Beyond question the funniest film ever made, Life of Brian also contains my favorite line in all cinema. It’s uttered by Terry Jones, in the role of Brian’s mother. For those whose religious principles have prevented them from watching the movie, I should explain that the late Graham Chapman’s Brian is an exact contemporary of Jesus Christ who entirely lacks the latter’s divine qualities. Despite Brian’s cluelessness, he is repeatedly mistaken for Our Savior. Finally, in exasperation, his mum erupts at a crowd of would-be Brian disciples: “He’s not the Messiah, he’s a very naughty boy. Now piss off!”

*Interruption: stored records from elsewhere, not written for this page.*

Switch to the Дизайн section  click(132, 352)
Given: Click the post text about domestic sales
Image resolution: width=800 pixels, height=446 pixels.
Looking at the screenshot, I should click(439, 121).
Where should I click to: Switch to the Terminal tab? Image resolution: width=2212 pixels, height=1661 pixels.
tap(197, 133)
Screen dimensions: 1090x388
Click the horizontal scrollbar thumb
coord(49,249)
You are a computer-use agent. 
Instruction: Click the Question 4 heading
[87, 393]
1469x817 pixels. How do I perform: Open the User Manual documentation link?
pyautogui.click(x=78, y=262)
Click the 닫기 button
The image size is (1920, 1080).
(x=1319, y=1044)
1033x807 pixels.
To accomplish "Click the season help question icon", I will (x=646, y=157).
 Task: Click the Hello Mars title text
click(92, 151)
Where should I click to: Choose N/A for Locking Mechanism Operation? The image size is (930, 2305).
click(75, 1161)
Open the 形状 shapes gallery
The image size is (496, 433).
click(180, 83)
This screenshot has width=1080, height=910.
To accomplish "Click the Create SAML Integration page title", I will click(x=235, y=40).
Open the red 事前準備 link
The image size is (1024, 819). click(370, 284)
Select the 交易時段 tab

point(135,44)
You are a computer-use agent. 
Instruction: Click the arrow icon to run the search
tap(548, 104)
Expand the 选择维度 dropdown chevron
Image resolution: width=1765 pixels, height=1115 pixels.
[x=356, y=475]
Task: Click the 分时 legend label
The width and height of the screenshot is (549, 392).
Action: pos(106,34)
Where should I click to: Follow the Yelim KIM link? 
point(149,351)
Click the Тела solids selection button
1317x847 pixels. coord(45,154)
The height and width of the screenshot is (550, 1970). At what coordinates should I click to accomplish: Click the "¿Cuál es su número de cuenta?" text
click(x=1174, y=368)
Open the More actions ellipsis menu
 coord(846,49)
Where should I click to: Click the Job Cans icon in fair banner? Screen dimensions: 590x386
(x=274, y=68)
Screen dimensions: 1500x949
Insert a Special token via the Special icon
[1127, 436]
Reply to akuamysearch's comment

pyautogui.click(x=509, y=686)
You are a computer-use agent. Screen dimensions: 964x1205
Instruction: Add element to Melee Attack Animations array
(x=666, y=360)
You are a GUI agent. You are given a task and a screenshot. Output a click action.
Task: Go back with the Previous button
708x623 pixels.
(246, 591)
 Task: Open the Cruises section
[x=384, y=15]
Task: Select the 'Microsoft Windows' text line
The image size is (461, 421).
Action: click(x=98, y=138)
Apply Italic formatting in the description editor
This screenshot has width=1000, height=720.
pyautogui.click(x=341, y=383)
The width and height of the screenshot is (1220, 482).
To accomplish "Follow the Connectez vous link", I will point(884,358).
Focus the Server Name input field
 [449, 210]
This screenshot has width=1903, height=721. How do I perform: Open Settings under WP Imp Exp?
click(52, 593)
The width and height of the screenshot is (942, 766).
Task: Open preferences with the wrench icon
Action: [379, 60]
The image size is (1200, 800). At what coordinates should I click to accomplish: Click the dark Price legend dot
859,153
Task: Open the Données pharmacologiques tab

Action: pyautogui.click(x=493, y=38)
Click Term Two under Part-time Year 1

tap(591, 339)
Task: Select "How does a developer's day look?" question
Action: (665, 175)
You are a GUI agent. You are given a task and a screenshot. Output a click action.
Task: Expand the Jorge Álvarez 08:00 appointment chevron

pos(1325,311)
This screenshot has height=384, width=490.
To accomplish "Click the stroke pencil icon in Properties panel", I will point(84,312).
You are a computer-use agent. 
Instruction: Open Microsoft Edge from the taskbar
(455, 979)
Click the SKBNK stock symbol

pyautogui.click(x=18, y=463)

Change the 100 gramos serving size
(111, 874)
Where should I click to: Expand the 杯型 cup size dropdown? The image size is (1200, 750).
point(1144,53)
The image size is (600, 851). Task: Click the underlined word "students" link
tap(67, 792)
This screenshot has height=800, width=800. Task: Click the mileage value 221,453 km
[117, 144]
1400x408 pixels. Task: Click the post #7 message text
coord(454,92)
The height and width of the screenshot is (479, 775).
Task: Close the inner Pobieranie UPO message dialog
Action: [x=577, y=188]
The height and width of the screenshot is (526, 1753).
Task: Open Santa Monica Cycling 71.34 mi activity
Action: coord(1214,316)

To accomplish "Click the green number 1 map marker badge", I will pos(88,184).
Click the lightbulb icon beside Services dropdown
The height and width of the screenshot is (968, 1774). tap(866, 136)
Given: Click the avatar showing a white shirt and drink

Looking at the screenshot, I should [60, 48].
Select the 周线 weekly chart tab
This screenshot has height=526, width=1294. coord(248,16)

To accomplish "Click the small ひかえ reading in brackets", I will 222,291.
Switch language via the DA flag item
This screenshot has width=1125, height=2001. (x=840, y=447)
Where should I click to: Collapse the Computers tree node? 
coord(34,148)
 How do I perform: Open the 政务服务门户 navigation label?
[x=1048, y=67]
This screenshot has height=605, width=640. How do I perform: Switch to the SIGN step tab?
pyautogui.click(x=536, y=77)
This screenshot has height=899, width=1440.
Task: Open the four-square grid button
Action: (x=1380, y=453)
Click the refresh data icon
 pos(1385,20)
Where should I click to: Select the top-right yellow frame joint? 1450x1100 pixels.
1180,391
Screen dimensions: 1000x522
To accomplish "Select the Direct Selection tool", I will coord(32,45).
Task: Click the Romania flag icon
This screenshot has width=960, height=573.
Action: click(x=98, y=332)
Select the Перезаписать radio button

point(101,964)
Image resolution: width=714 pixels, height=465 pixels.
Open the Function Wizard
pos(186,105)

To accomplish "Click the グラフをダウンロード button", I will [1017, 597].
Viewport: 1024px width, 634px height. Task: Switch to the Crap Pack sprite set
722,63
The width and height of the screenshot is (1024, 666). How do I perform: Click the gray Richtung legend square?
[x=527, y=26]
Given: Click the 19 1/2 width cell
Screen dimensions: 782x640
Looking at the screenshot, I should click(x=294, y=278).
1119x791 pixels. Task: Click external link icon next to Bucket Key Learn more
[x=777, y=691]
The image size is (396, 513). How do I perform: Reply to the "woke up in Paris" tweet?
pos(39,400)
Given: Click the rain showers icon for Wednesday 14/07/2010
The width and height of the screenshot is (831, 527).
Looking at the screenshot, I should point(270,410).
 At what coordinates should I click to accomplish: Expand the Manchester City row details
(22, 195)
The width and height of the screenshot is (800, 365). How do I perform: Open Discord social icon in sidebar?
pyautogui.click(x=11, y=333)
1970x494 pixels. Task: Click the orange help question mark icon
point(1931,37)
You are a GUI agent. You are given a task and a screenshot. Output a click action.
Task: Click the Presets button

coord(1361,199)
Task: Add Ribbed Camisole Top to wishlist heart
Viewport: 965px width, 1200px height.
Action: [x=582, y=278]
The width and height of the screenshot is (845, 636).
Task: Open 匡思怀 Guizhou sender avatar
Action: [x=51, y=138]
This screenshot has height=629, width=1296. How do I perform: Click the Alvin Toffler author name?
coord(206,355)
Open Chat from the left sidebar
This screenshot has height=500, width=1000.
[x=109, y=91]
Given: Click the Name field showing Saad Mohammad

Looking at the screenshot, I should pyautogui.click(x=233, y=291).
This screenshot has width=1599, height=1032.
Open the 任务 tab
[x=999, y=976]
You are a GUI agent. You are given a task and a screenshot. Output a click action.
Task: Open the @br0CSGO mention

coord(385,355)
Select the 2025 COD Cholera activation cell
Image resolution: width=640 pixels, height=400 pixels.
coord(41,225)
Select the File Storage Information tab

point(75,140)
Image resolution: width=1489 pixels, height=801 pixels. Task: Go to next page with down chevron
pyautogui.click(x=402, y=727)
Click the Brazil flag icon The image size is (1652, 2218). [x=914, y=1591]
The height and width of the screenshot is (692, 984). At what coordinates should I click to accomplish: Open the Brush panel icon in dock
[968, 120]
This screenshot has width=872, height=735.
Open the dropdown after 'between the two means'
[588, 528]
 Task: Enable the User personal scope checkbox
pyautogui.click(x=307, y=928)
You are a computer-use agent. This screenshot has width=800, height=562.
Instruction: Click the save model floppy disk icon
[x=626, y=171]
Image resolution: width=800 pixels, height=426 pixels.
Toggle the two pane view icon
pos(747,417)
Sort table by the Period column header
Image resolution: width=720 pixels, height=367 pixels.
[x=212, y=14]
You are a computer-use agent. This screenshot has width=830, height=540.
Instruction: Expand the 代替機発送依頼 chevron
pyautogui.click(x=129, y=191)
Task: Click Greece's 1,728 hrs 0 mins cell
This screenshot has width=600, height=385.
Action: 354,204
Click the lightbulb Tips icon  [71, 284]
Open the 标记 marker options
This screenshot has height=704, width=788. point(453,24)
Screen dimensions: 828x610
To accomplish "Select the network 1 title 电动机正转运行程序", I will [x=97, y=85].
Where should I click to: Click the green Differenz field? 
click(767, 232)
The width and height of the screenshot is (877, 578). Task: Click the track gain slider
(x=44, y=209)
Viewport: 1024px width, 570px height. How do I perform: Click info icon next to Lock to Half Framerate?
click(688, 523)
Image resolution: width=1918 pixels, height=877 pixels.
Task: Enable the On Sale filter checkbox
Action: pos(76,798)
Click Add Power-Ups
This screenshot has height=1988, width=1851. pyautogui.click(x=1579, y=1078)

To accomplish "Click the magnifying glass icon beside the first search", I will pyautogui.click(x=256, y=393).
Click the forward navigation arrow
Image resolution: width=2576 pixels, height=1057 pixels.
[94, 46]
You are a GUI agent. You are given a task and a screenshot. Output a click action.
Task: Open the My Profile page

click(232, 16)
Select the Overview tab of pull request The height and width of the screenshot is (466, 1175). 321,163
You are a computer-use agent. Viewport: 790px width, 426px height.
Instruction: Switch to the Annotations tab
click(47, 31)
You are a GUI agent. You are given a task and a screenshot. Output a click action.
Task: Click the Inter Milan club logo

In these words lies the key to one of the great mysteries of our time: why so many people seriously want the former House speaker Newt Gingrich to be the next president of the United States. It’s because … he’s not the Messiah, he’s a very naughty boy!
For Americans utterly fed up with President Obama’s repeated failure to feed the five thousand, cure the lame, and turn water into wine, there is something irresistibly attractive about a man who embodies so many human frailties.
Four years ago, a large part of the nation was beginning to succumb to the delusion that a one-term senator from Illinois (of all places) was The One. Well, there’s no danger of any of that kind of nonsense with Newt as nominee. Because he’s as far from being the Messiah as it’s possible to get. This is a man who was having an affair with a staffer while trying to oust President Clinton over his relationship with Monica Lewinsky. This is a man whose political career seemed to be at an end in January 1997 when he was fined by the House of Representatives for (in the words of the House ethics committee) “intentional or … reckless” disregard of House rules. Think what it means to be found ethically wanting by the lower house of Congress! It’s like winning the Oscar for Best Sinner.
This doesn’t mean I don’t admire the man. I just read the transcripts of some lectures he gave in the 1990s on “Renewing American Civilization.” They positively fizz with historical insights and brilliant brain waves. They make the case against big government as vividly as anything you’ll ever read. And after all my complaints about the historical ignorance of politicians, shouldn’t Newt, with his Ph.D. from Tulane (on “Belgian Education Policy in the Congo: 1945–1960”), be my dream candidate?
The reality is that Gingrich could very well win the Republican nomination. According to the latest Wall Street Journal/NBC News survey, he now has 40 percent support among likely GOP voters—way up from 13 percent a month ago—compared with the usual 23 percent for Mitt Romney. In a two-way contest between the two men, Gingrich would have the support of nearly six out of 10 Republicans.
But precisely the qualities of Sinner Newt that make him more attractive to Republicans than Straight Mitt make him a likely loser as a presidential candidate against The One.
According to that same poll, half of all voters say they wouldn’t vote for Gingrich if he were the Republican nominee, compared with 44 percent who say they wouldn’t vote for Romney. Independents and Hispanics are especially allergic to Newt. So Obama would destroy Gingrich by 51 percent to 40 percent, whereas a Romney–Obama election looks like a 2000-style dead heat.
And don’t forget: if the Republicans opt for Gingrich over Romney, the probability rises that a third candidate will enter the fray. Until last week I wasn’t taking Americans Elect seriously. But the hip movement to nominate a nonparty candidate via the Internet may provide the biggest political surprise of 2012 if, as one campaign-hardened journalist explained to me last week, it ends up drafting New York Mayor Michael Bloomberg.
Mike’s not the Messiah either. But neither is he such a naughty boy as Newt.